Newly built, newly renovated or newly opened, the following convention centers offer planners and attendees new spaces and new uses. Whether it’s the three-building U.S. Cellular Center convention complex in Cedar Rapids, Iowa, or the project to reconfigure the Ocean City, Maryland, convention center without gaining any extra square footage, the projects are designed to make the centers work better for their communities and for their clients.

 

LeConte Center at Pigeon Forge

Pigeon Forge, Tennessee

The 232,000-square-foot LeConte Center at Pigeon Forge opened in fall 2013 and hosted its first event in early November. The center features a 100,500-square-foot, column-free exhibit hall and the 12,000-square-foot Greenbriar Hall, both of which can be divvied into smaller spaces. The center also has seven multipurpose rooms, each of which can be halved for a total of 14 rooms, according to facility manager Phil Campbell.

Because Pigeon Forge is in the heart of the Smoky Mountains, the center was designed to provide a mountain-lodge ambiance with plenty of wood, stone and even a couple of fireplaces.

Before the LeConte Center opened, Pigeon Forge had hotel and theater space for groups of about 1,000 people, “but we really couldn’t go bigger than that,” Campbell said.

“This is the first time the city has had an event center like this,” he said. “It’s meant to be a magnet to draw groups in that couldn’t come to Pigeon Forge before because we didn’t have the space before.”

But city officials didn’t want to pilfer business from other venues, so they passed an ordinance that says the city-owned LeConte Center can’t be used for events that are small enough to be housed in a local hotel or venue, he said.

“The facility we have here, we don’t need to be in the business of a 500-person, one-day event,” Campbell said. “That helps keeps us focused.”

www.mypigeonforge.com/leconte-center

 

Spokane Convention Center

Spokane, Washington

The Spokane Convention Center sits on the banks of the Spokane River and overlooks a 100-acre park, but the center didn’t take full advantage of either feature before undertaking an expansion and renovation project that kicked off last year.

Crews broke ground in fall 2013 on a 91,000-square-foot expansion. The project, which is slated for completion in December, will expand the exhibit hall by 20,000 square feet, bringing the total to nearly 103,000 square feet. Crews will also add about 25,000 square feet of meeting space, including flexible meeting rooms totaling 11,600 square feet and a 12,000-square-foot ballroom, as well as another 25,000 square feet of public and back-of-house space; exterior and waterfront improvements make up the rest of the project.

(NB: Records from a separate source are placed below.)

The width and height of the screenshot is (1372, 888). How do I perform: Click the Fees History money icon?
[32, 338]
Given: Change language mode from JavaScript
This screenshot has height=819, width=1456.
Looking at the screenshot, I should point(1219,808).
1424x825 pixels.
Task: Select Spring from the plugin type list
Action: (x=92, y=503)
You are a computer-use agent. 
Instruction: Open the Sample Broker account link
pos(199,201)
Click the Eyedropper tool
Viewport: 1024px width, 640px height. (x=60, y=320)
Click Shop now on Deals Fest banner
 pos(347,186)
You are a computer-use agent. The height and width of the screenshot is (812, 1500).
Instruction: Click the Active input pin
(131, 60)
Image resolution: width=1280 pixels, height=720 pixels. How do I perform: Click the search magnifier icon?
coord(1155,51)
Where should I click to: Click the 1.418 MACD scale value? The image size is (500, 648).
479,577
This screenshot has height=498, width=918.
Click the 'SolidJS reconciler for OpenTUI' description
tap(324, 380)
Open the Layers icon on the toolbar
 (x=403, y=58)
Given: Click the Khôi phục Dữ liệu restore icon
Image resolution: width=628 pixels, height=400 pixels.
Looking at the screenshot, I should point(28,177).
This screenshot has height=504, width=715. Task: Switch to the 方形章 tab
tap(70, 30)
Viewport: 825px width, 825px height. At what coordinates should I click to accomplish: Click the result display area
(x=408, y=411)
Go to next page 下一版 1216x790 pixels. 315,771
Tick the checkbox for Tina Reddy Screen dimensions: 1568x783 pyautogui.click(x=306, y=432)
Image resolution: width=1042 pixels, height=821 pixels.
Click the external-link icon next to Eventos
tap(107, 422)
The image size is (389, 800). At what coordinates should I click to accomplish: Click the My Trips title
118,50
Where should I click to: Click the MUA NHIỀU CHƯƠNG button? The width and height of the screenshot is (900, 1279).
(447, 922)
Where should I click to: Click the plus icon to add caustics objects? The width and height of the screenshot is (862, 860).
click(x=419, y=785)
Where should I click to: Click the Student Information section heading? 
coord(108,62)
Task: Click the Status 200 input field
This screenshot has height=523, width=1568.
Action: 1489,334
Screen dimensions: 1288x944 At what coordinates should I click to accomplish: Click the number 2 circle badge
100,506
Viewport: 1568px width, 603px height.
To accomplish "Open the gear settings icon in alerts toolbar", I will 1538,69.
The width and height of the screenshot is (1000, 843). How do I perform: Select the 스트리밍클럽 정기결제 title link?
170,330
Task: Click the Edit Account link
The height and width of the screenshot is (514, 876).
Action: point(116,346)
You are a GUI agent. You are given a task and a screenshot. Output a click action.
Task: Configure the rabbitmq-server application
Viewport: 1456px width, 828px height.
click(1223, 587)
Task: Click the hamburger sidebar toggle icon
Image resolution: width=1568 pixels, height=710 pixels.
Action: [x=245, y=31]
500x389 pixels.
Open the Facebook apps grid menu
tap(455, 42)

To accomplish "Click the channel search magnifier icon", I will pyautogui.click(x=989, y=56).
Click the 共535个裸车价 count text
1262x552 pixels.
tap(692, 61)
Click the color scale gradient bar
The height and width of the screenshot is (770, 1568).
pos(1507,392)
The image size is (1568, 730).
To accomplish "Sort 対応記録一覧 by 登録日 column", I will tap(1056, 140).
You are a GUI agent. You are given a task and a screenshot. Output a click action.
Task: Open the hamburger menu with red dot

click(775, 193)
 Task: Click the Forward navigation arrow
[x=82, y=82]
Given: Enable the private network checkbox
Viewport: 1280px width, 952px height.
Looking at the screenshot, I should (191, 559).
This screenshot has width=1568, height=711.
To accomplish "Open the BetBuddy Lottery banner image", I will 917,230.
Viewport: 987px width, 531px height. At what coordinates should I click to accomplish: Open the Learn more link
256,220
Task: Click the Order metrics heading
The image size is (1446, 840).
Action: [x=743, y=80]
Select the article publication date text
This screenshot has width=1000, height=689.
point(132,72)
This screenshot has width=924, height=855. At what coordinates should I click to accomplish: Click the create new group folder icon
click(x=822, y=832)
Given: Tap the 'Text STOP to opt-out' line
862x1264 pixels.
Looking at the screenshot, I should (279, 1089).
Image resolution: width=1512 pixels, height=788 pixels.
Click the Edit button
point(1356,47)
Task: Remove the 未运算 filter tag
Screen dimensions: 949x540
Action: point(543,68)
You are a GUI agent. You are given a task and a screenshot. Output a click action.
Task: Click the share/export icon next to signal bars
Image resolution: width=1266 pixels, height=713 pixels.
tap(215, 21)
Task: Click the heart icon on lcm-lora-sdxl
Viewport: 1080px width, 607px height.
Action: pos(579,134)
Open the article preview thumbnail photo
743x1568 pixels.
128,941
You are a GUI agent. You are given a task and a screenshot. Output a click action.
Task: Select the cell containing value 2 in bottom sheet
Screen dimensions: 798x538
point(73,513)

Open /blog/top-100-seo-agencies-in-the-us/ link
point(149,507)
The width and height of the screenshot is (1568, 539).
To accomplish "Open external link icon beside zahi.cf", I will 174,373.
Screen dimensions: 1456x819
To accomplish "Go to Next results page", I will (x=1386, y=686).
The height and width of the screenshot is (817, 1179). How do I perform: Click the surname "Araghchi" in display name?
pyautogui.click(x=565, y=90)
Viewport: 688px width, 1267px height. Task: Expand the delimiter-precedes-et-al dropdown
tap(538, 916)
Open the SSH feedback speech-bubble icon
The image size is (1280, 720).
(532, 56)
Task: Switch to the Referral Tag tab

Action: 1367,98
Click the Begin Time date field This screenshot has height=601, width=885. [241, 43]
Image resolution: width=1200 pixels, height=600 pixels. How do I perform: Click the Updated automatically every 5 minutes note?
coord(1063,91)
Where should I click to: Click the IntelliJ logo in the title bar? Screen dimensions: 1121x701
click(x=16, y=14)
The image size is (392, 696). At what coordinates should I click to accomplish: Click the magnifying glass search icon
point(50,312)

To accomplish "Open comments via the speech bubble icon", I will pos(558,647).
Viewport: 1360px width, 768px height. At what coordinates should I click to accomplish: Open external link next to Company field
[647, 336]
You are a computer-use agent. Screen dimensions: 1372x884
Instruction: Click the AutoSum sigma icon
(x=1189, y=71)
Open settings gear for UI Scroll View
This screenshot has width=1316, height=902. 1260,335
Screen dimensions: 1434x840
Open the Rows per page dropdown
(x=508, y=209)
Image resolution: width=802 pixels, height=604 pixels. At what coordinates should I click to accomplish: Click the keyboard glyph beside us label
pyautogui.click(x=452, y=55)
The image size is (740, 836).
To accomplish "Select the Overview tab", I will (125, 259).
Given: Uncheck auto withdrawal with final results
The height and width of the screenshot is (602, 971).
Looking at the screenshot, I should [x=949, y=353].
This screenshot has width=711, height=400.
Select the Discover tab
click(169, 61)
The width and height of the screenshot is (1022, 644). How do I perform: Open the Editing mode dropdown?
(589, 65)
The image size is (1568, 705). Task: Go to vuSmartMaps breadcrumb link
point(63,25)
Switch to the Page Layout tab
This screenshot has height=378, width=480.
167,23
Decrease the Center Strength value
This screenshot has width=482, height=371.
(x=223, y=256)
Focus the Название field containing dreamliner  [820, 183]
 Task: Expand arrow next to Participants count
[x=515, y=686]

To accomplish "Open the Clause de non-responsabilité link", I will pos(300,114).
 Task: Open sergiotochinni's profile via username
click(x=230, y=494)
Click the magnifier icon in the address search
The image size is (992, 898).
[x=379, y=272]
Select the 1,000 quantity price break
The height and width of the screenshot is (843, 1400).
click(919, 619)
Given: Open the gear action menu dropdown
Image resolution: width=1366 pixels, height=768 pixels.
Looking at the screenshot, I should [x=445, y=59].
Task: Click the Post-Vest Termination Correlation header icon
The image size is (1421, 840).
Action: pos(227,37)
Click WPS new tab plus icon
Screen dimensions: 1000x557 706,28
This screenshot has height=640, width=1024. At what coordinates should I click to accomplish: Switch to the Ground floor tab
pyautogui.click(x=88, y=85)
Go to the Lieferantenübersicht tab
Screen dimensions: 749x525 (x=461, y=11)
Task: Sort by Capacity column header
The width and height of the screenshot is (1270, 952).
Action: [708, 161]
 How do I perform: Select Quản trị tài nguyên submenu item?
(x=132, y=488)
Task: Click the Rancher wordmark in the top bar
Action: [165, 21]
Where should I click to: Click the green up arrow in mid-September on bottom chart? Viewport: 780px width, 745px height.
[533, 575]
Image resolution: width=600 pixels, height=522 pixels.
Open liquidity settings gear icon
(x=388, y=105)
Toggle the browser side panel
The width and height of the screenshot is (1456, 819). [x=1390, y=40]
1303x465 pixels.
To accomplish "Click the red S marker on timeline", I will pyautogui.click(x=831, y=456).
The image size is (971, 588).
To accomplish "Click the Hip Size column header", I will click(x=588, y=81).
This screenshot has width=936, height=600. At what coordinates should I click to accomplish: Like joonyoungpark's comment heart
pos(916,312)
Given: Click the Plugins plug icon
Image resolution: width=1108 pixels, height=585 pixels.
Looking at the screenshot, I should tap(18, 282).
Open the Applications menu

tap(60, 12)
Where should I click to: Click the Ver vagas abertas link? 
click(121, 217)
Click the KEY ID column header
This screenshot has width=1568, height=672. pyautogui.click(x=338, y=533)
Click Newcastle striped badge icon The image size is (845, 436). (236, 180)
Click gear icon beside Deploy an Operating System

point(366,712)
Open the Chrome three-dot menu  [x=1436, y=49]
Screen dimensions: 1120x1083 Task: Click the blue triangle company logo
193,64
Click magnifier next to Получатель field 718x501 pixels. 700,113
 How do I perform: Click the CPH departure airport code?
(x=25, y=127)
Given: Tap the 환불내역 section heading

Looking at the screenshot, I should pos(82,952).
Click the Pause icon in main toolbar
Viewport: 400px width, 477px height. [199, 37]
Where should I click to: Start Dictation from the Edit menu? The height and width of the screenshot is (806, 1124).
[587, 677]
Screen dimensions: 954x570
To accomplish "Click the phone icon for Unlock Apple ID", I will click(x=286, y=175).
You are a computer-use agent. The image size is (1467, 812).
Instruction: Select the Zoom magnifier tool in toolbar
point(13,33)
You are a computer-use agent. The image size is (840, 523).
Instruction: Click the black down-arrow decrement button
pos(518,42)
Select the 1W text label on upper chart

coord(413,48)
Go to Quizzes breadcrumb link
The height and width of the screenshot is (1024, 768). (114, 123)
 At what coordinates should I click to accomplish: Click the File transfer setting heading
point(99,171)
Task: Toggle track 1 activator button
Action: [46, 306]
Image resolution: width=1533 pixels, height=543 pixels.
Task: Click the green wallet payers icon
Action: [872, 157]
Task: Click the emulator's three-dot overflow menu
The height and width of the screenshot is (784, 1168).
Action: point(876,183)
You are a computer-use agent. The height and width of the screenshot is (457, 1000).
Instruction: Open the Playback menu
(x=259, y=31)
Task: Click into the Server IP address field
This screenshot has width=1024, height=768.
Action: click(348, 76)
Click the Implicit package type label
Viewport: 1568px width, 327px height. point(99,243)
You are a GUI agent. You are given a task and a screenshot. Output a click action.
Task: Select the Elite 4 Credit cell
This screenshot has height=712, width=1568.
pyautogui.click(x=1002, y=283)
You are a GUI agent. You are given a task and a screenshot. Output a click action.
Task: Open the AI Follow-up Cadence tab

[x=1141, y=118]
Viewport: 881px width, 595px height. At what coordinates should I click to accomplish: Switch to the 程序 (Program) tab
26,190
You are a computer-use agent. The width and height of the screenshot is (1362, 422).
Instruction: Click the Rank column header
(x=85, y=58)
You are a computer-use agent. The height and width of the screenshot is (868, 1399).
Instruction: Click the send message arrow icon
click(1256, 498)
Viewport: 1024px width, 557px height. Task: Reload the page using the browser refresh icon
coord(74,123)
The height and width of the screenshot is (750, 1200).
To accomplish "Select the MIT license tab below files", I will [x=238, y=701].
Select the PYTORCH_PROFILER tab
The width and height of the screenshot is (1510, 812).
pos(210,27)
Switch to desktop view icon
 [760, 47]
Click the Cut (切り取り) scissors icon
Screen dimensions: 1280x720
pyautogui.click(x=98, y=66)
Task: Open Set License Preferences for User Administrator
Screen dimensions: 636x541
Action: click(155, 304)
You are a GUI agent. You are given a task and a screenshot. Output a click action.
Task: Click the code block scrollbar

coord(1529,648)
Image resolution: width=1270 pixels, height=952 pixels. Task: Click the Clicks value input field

“The cool thing about our whole expansion is every space we’re building will have floor-to-ceiling windows facing the river and the park across the street,” said general manager Johnna Boxley. “Even the exhibit hall has floor-to-ceiling windows.”

The center has a terrace that overlooks the river, and the project will relandscape the area outside the ground floor to further enhance the center’s connection to nature and views of downtown.

A separate but important piece of the project is the hotel that’s going up across the street from the convention center. A local developer “saw the need and had the vision” for a convention hotel, Boxley said, and bought the entire city block from the Spokane Public Facilities District.

The 700-plus-room hotel will have about 60,000 square feet of meeting space, including an 18,000-square-foot ballroom and more than 25 flexible meeting rooms. The hotel, which will be attached to the convention center by a skywalk, is scheduled to be complete in mid-2015.